The U.S. organization Alliance for Responsible Cuba Policy (ARCP) and the Canadian bank Toronto Dominion (TD), were fined $10,000 and $955,750, respectively, by the U.S. Treasury Department.
According to a report from the Office of Foreign Assets Control (OFAC), between August of 2010 and September of 2011, the Alliance for Responsible Cuba Policy coordinated trips to Cuba for U.S. citizens, in violation of the existing travel ban.
Toronto Dominion, for its part, has been held responsible for transactions it conducted within the U.S. banking system for a Canadian company, which owns a Cuban enterprise. OFAC indicated that between 2003 and 2011, the bank carried out operations related to financing commercial activity ban by the blockade.

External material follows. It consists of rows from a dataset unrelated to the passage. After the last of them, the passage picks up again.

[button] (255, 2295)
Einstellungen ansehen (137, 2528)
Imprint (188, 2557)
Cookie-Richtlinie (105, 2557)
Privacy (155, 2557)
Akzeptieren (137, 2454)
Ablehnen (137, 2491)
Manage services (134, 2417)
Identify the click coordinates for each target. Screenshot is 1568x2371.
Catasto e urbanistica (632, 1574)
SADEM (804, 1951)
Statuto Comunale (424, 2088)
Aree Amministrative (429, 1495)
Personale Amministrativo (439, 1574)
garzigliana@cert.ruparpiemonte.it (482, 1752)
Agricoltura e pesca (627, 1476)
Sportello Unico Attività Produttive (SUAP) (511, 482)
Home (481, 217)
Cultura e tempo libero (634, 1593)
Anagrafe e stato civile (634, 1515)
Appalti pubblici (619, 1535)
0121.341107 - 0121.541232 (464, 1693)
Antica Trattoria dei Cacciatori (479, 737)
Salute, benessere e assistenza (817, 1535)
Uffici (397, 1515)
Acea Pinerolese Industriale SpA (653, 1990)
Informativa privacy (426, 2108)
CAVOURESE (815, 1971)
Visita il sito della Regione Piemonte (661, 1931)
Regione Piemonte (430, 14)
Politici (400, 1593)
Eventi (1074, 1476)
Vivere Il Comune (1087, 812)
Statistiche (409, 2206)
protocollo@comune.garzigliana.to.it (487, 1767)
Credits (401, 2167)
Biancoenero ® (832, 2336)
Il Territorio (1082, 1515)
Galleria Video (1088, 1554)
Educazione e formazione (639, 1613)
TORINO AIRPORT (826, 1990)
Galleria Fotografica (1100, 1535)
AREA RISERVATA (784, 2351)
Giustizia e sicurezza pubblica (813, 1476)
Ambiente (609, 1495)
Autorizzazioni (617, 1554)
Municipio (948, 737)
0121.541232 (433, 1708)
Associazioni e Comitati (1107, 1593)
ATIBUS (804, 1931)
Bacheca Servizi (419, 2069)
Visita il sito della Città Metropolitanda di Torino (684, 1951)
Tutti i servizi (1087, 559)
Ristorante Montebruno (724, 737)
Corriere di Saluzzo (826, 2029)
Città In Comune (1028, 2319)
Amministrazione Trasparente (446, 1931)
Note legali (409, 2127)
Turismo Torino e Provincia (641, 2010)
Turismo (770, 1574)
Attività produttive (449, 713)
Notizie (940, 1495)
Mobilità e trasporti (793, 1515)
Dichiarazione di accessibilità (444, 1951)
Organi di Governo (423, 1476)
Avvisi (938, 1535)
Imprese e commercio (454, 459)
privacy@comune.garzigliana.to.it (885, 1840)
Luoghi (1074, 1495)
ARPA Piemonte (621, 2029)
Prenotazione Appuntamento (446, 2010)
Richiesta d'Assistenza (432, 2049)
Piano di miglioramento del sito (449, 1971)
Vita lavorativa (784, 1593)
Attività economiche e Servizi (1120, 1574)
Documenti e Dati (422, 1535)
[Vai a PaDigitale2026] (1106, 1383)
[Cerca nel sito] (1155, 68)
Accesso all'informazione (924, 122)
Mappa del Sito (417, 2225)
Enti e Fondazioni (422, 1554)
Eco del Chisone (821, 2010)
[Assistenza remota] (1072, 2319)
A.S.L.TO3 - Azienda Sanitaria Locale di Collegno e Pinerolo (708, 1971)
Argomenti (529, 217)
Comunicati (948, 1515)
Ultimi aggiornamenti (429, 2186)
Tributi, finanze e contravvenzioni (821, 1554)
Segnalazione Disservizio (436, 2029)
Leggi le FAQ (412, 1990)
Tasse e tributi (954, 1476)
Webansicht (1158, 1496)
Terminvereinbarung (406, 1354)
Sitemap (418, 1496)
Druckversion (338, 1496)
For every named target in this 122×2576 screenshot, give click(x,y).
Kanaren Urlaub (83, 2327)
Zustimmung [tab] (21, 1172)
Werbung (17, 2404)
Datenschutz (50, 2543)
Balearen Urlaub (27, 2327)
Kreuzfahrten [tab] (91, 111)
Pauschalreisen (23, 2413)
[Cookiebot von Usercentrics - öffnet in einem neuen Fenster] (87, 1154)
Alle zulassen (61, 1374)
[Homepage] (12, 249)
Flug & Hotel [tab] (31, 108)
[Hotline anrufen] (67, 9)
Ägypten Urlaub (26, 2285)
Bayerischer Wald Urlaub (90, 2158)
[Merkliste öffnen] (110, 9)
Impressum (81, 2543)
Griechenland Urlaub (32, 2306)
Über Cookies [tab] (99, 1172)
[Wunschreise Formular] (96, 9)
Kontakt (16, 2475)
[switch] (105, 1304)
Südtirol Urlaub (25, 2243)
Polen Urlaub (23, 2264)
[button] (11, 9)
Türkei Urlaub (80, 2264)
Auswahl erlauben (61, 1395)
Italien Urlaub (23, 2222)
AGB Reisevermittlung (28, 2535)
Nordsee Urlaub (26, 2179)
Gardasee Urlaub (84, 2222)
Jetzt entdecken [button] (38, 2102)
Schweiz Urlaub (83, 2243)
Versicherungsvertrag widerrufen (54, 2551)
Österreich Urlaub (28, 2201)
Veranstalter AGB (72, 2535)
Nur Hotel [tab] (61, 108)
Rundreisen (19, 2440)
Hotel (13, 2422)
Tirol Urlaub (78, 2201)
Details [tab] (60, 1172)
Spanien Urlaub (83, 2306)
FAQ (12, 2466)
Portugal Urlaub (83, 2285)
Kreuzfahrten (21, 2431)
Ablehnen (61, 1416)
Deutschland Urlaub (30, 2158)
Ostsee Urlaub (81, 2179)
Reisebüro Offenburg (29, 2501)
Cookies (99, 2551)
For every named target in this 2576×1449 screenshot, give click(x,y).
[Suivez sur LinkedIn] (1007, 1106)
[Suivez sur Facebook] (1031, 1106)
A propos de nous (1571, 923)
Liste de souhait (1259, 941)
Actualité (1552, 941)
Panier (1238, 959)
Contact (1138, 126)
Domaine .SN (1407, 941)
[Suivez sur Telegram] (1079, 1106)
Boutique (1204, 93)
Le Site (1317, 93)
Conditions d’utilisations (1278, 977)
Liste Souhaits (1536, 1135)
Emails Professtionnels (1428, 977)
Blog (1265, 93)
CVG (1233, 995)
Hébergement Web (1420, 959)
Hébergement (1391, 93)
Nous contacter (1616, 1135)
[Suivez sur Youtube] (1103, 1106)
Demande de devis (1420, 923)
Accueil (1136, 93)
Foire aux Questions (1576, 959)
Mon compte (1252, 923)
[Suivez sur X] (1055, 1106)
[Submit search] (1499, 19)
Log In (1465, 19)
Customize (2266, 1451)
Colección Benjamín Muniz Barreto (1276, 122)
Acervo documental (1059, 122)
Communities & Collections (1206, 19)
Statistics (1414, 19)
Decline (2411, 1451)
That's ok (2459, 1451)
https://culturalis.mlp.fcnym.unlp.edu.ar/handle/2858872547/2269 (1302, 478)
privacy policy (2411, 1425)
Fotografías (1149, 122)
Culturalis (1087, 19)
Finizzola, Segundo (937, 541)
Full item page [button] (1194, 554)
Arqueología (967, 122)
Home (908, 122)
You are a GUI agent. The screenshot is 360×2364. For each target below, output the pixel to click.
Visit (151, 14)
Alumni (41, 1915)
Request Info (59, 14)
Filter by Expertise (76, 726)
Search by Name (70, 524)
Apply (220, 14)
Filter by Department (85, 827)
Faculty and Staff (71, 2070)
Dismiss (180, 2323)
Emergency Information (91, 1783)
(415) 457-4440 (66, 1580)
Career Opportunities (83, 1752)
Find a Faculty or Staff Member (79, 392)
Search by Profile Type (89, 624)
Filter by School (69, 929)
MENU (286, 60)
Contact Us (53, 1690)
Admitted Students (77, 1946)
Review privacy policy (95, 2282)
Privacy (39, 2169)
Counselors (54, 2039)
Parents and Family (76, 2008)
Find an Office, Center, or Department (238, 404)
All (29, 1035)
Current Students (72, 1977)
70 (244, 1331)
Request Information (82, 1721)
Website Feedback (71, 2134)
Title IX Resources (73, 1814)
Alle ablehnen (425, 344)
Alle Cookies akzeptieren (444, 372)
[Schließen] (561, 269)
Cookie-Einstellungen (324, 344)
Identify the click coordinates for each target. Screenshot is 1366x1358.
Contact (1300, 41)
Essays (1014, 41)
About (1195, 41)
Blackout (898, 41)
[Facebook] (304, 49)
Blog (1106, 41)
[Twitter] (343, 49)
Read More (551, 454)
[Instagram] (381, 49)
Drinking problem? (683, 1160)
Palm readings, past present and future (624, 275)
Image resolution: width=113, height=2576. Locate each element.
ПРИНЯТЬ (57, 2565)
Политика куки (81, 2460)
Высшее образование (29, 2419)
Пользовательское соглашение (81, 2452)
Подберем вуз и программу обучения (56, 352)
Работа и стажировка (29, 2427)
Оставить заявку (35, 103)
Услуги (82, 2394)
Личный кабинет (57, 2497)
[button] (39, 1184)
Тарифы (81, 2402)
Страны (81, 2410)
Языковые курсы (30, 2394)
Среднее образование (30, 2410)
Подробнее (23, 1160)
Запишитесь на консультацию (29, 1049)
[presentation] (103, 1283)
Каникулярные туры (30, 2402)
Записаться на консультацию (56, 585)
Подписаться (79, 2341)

The new fines, imposed just one week before the Obama Administration leaves office, fully demonstrate the persistence of Washington's economic, commercial, and financial blockade of Cuba, and its extraterritorial nature, damaging Cuba's development and violation international law and regulations.
Since the historic announcements by both governments on December 17, 2014, that they were moving toward normalizing bilateral ties, the US government has imposed fines on 11 entities (7 from the U.S. and 4 from other countries), amounting to nearly 3 million dollars, for doing business with Cuba.